The brothers’ company, Shaker, has partnerships with BandPage, a leading platform for musicians online, and Live Nation, which will promote tours to Club 53, including the Rockstar Energy Drink Mayhem Festival and the Rockstar Energy Drink UPROAR Festival.
What’s different about the Maor brothers’ club is that it is all virtual; its only “address” is Facebook.
Club 53 is the first public virtual environment launched in the U.S. by Shaker, which over the past year has been operating similar online venues in Israel.
As you can probably see from the screenshot above, once you sign in via your Facebook account, and enter a Shaker room, your avatar is able to move around that environment, with your Facebook identity clearly displayed.
The avatars of your friends will be wearing blue shirts; friends of friends will wear yellow, and others will wear gray.
These “Shakers” (carriers of your profile) move around the room alone or in pairs, pausing to chat in small groups, dance, or buy each other virtual drinks.
Emoticons float up from above the heads of some guests, and various gestures indicate animated conversations from around the room.
There’s music and a sense of excitement in the air.
Shaker Co-Founder and CEO Yonatan Maor said the idea for the company came to him after a particularly fun night out on the town in Tel Aviv a couple years ago.
“I started to think about why we didn’t have those sort of live, vivid social experiences online, on Facebook, so my co-founders and I decided to create a platform to allow that.”
(There are nine co-founders including the Maor brothers.)
A large part of the interactive experience at Shaker is based on perfecting proximity-based chat.

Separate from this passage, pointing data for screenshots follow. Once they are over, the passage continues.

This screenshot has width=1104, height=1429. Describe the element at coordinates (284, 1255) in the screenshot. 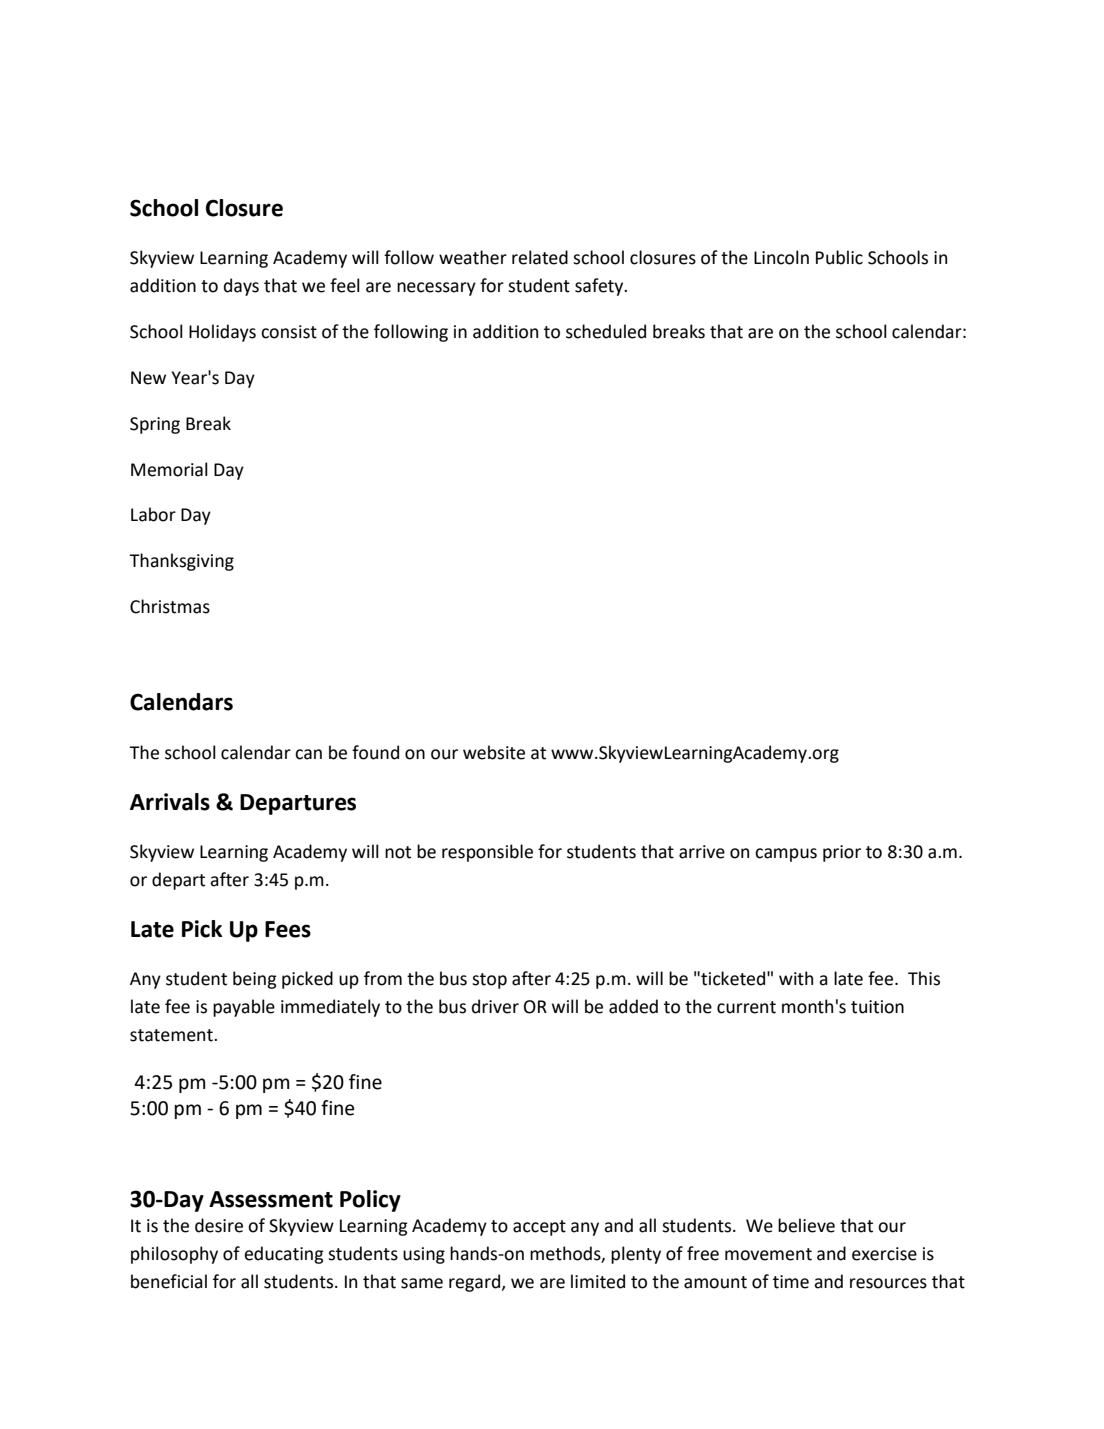

I see `educating` at that location.
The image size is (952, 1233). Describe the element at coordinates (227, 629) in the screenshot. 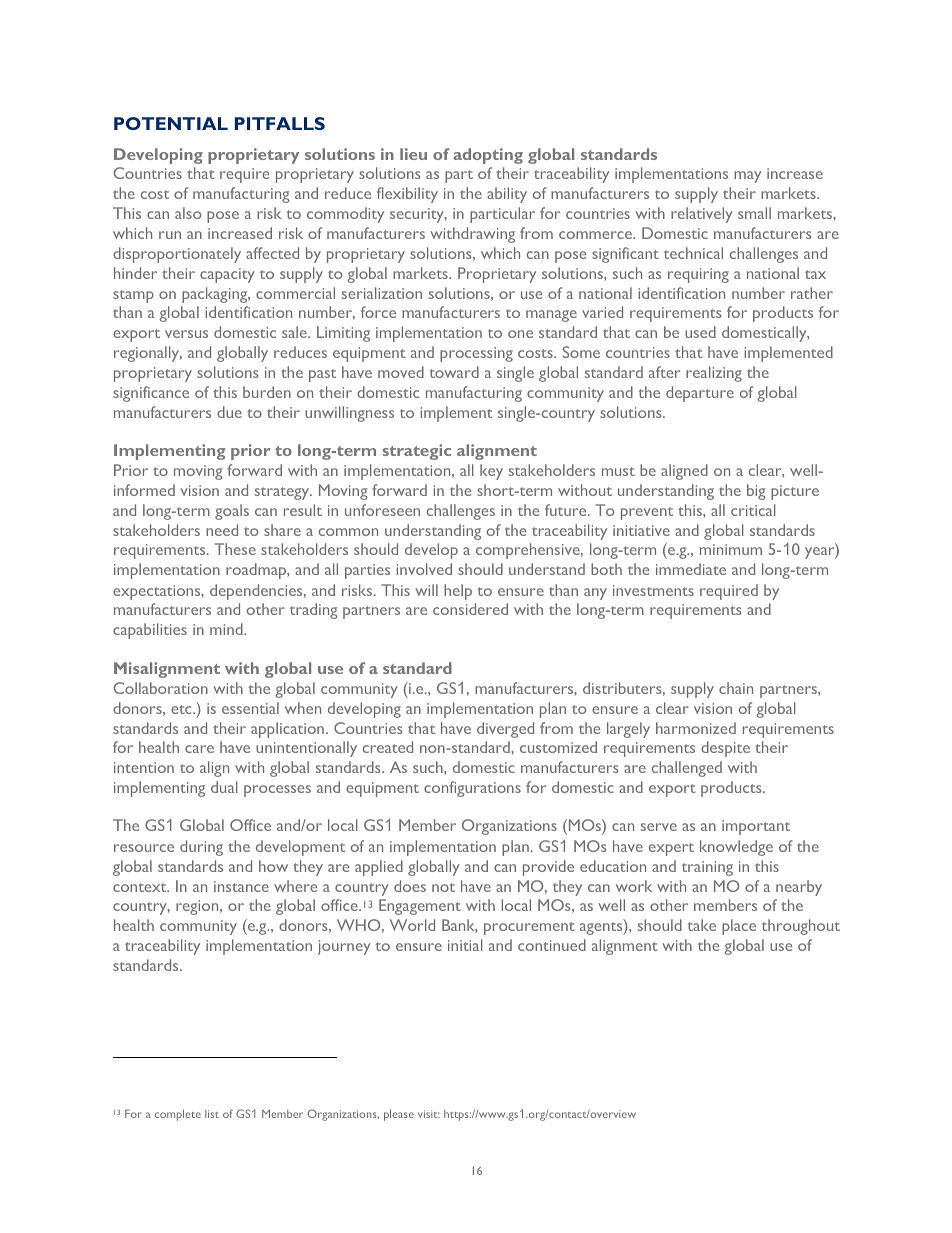

I see `mind` at that location.
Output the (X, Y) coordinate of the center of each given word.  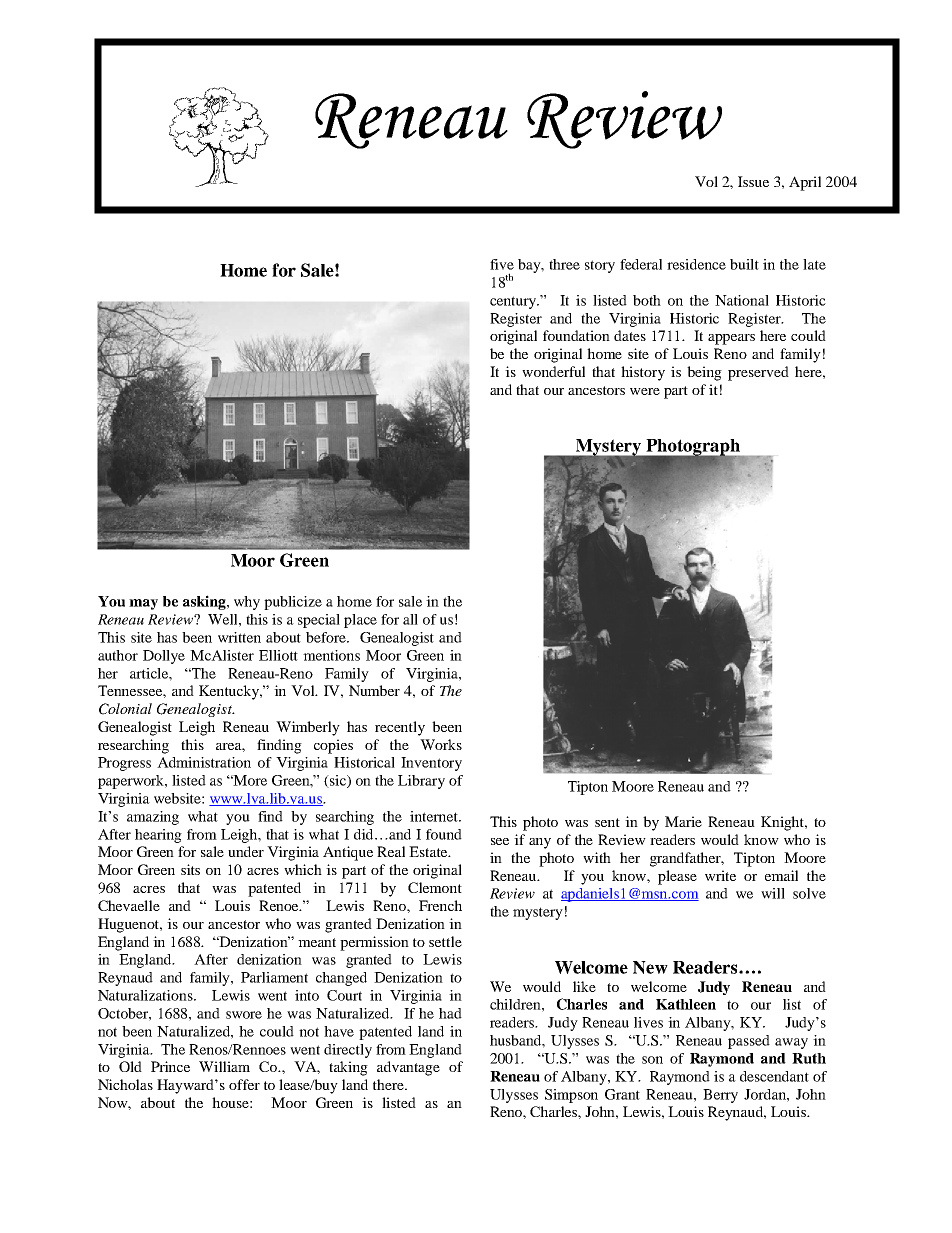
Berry (720, 1096)
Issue (753, 181)
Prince (170, 1066)
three (564, 264)
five (502, 264)
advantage (408, 1068)
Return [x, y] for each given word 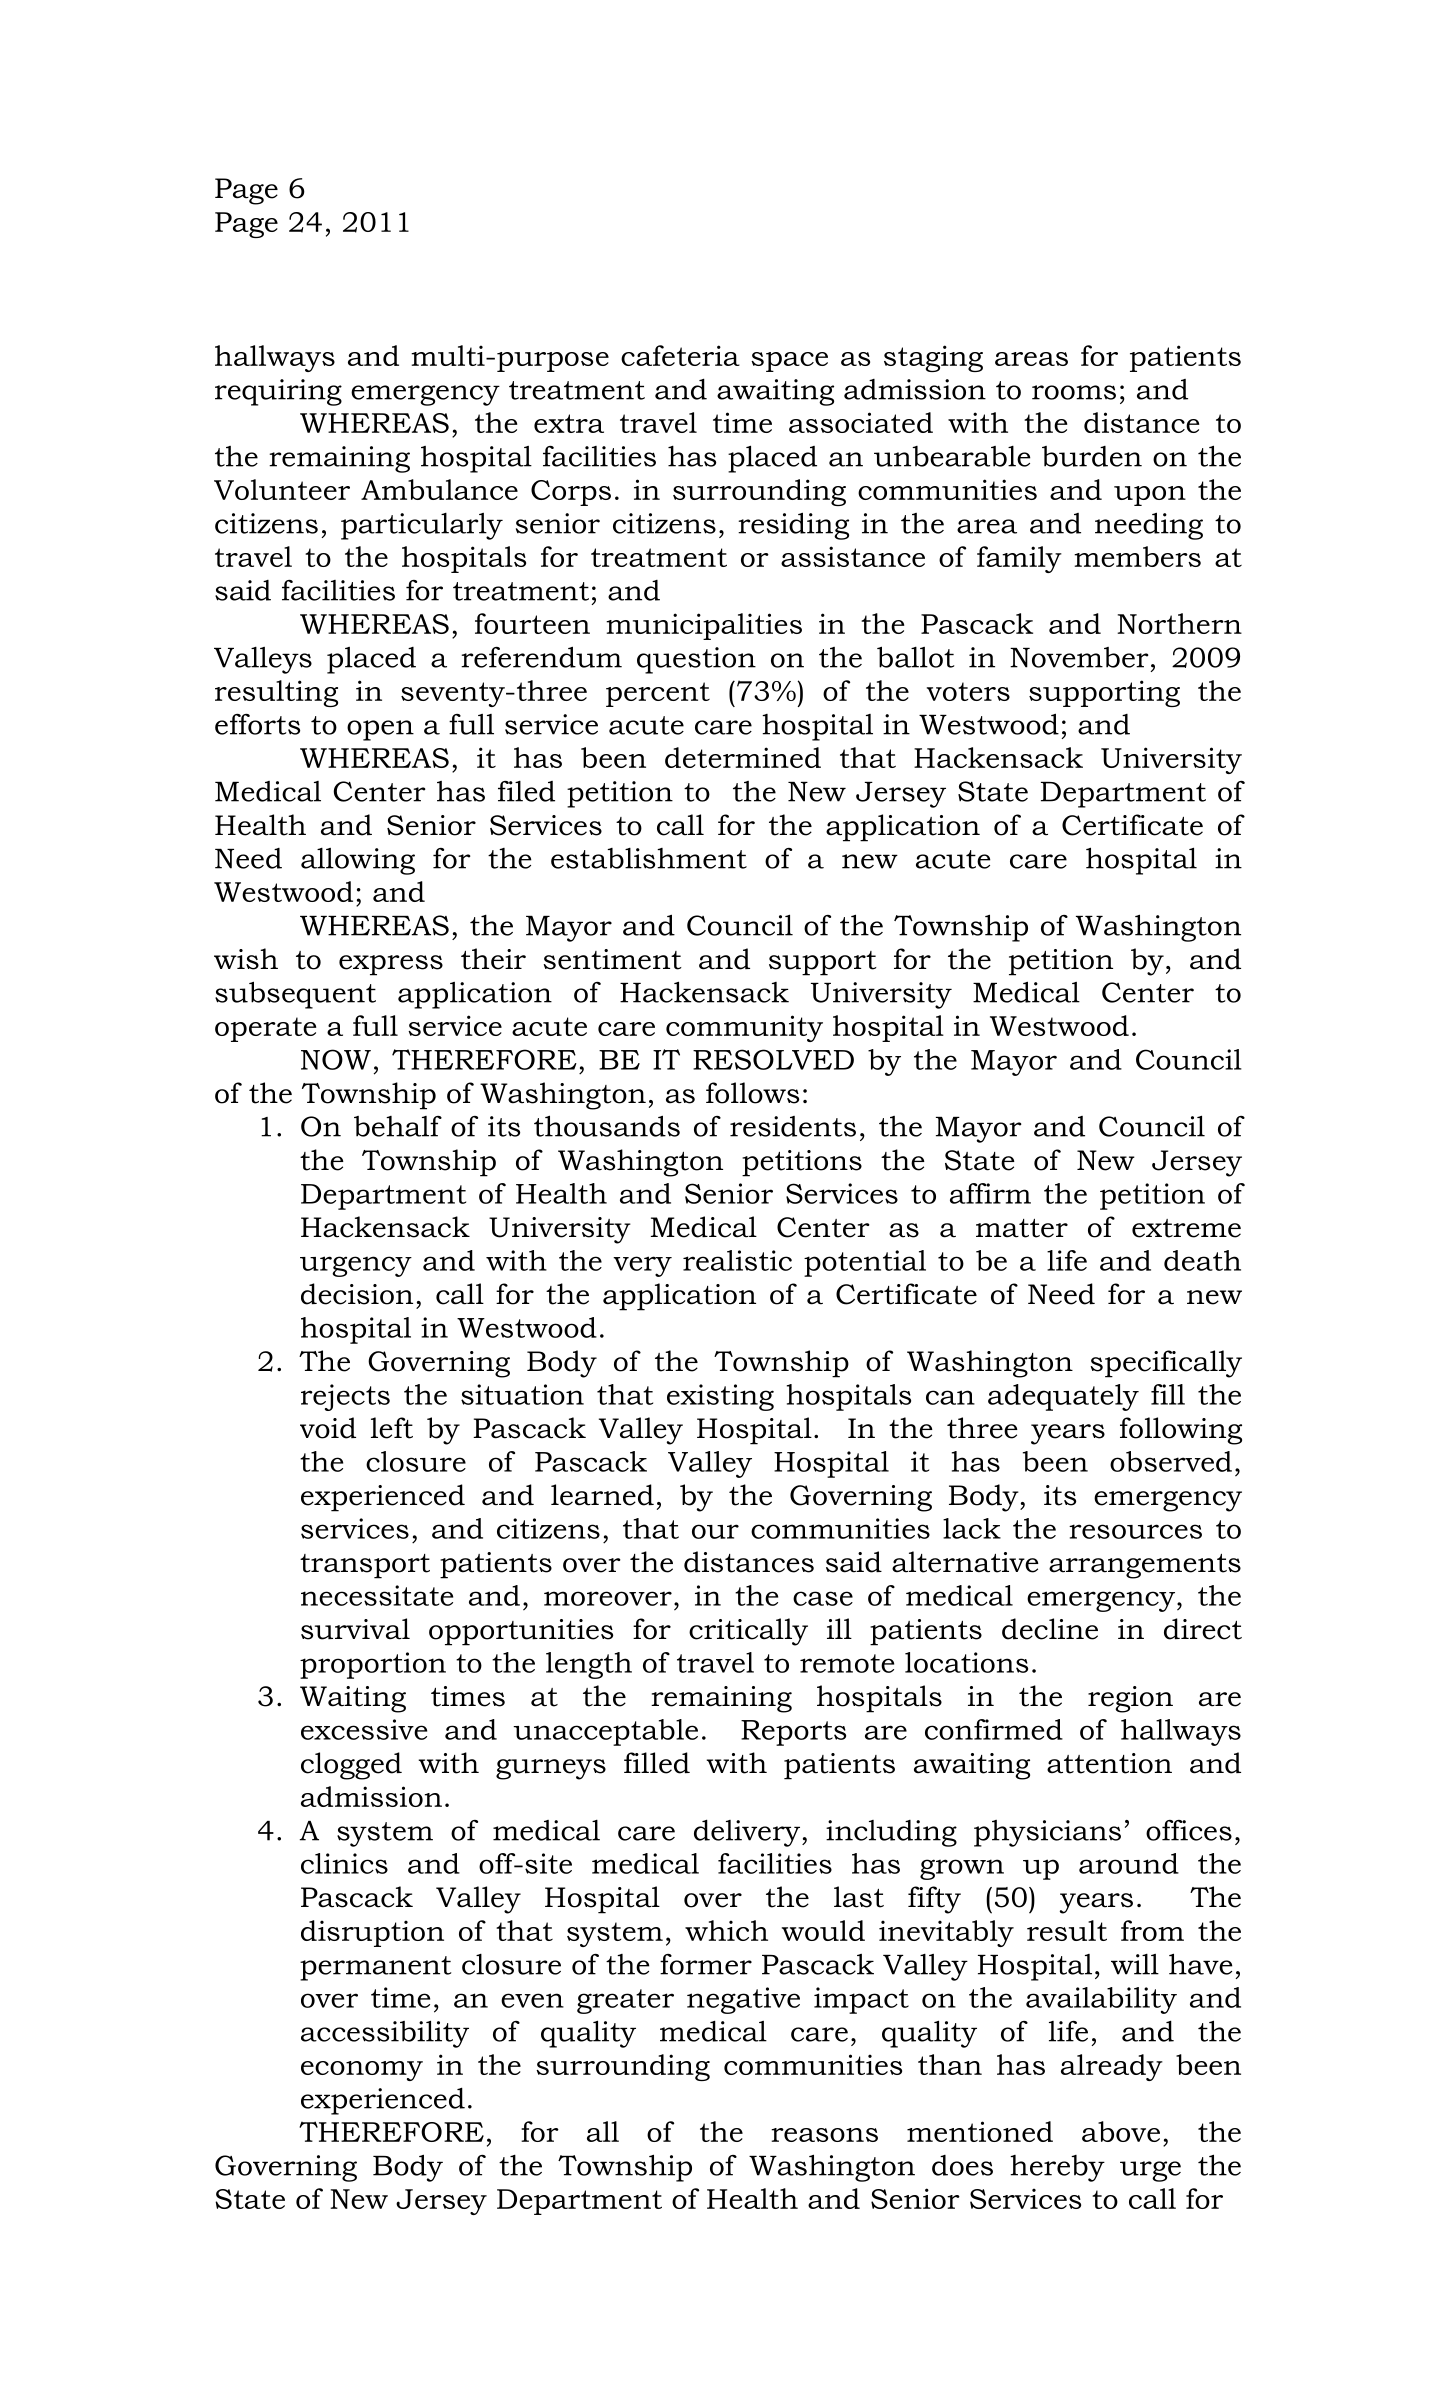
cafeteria [680, 355]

Up to six people can chat in one location at one time.
When you move around the room and approach other people, some of the things you have in common (such as other friends or favorite bands) become visible, facilitating conversations.
“Like all good ideas, Club 53 came to us from the users,” says Maor. (And, specifically in this case, from users who are musicians.)
“These artists starting using Shaker to promote their work. They’d come to the venues and we’d play their music. They made repeat visits. It was helpful for them. It became clear that with people hanging out and artists crashing the party, so to speak, there was an opportunity here.”
In a larger sense, Shaker is trying to bring a sense of place to the social network.
“The question is how to recreate social circles online,” notes Maor. “Who’s going to be there? The people have to be relevant and local. We’ve done that.”
Shaker is more tightly integrated with Facebook than anything else I’ve seen, including Zynga games. It’s not hard to imagine that as Facebook evolves, it may well take on more of the look and feel of Shaker elsewhere in its interface.
Beyond venues like Club 53, Shaker has a deal with the NBA to host virtual events before and after games during the NBA Finals, which are about to begin, and it has also hosted virtual peace conferences in the Middle East.
In January this year and again in May, Shaker brought together on its platform Israelis, Palestinians, and Americans to discuss the issues that divide them. In the January conference, Secretary of State Hillary Clinton, Israeli President Shimon Peres, and Palestinian Authority President Mahmoud Abbas all pre-recorded statements about the need for peace in the Middle East that were broadcast during the event.